Session 318: Living in the Carolingian World, II: Peasants and the Limits of Social Organisation

Monday 5 July 2021, 16.30-18.00

Organisers:Noah Blan, Department of History, University of Michigan
Valerie Garver, Department of History, Northern Illinois University
Moderator/Chair:Thomas Kohl, Sonderforschungsbereich 923 'Bedrohte Ordnungen', Eberhard-Karls-Universität Tübingen
Paper 318-aConserve and Cultivate: Peasants and a Carolingian Moral Ecology
(Language: English)
Noah Blan, Department of History, University of Michigan
Index terms: Biblical Studies, Daily Life, Mentalities, Political Thought
Paper 318-bLife in a Royal Landscape: Evidence from 9th-Century Carolingian Royal Charters
(Language: English)
Elina Screen, Trinity College, University of Oxford
Index terms: Administration, Charters and Diplomatics, Daily Life, Geography and Settlement Studies
Paper 318-cFinding the Fishermen: Hagiography and Medieval Traditional Ecological Knowledge
(Language: English)
Ellen Arnold, Department of History, Ohio Wesleyan University
Index terms: Daily Life, Hagiography
Abstract

The Carolingian World reflected the reach and ambitions of its rulers and thinkers who imagined their unique place in history and the world.
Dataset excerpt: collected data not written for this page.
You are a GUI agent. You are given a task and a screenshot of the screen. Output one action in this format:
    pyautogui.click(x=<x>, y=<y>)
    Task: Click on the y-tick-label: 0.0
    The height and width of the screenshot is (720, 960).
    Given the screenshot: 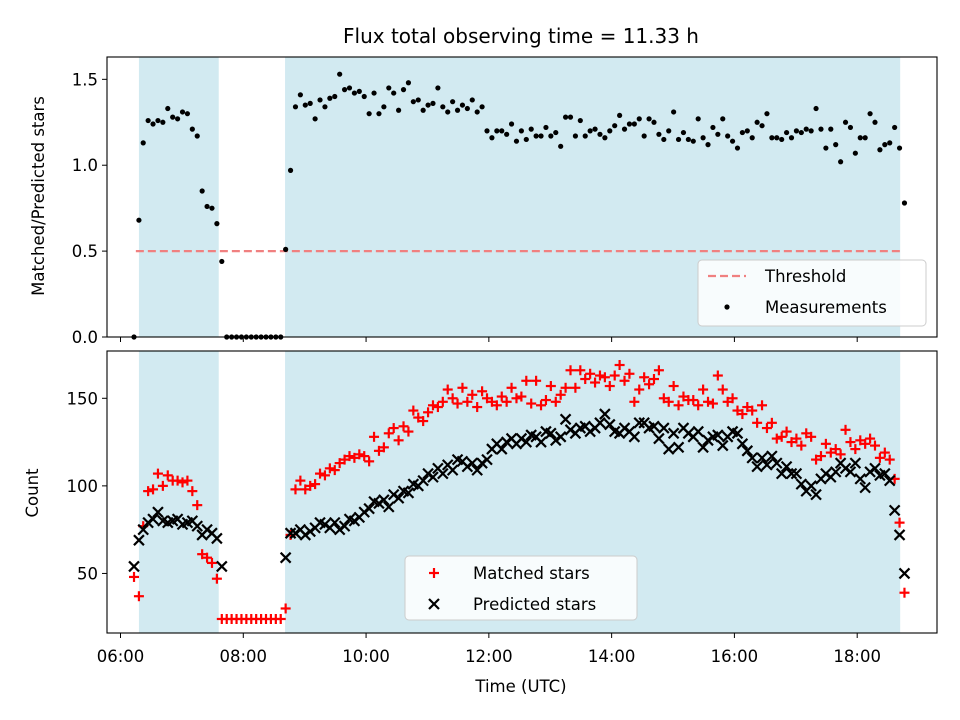 What is the action you would take?
    pyautogui.click(x=85, y=338)
    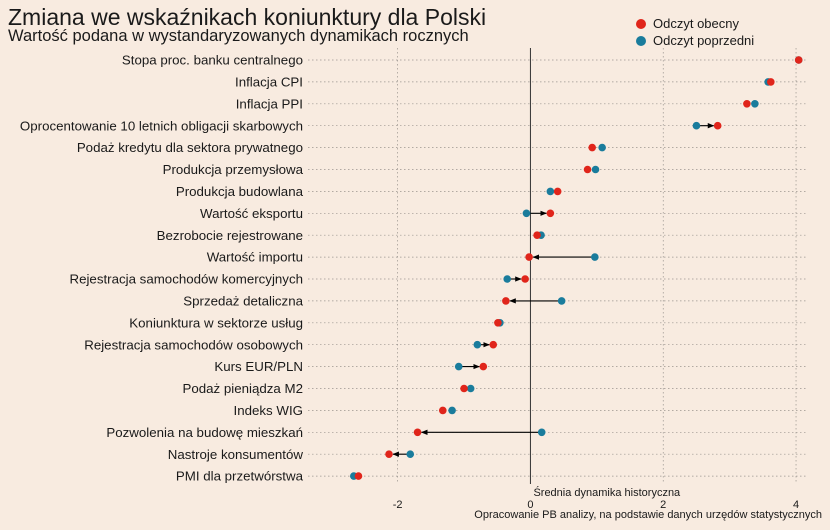 The width and height of the screenshot is (830, 530). What do you see at coordinates (530, 505) in the screenshot?
I see `x-tick-label: 0` at bounding box center [530, 505].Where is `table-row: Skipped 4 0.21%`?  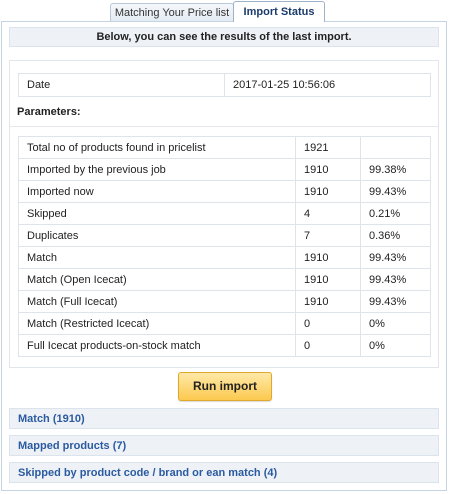 table-row: Skipped 4 0.21% is located at coordinates (224, 214).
The extent to which the majority of people living under Carolingian rule and influence felt the effects of elite efforts to exert power is less clear. Ideal visions of rural social organisation and the place of the least powerful in society did not always match up to traces of lived experience. These papers will explore how the non-elite experienced the Carolingian world as agrarian subjects, economic drivers, and dependents on estates.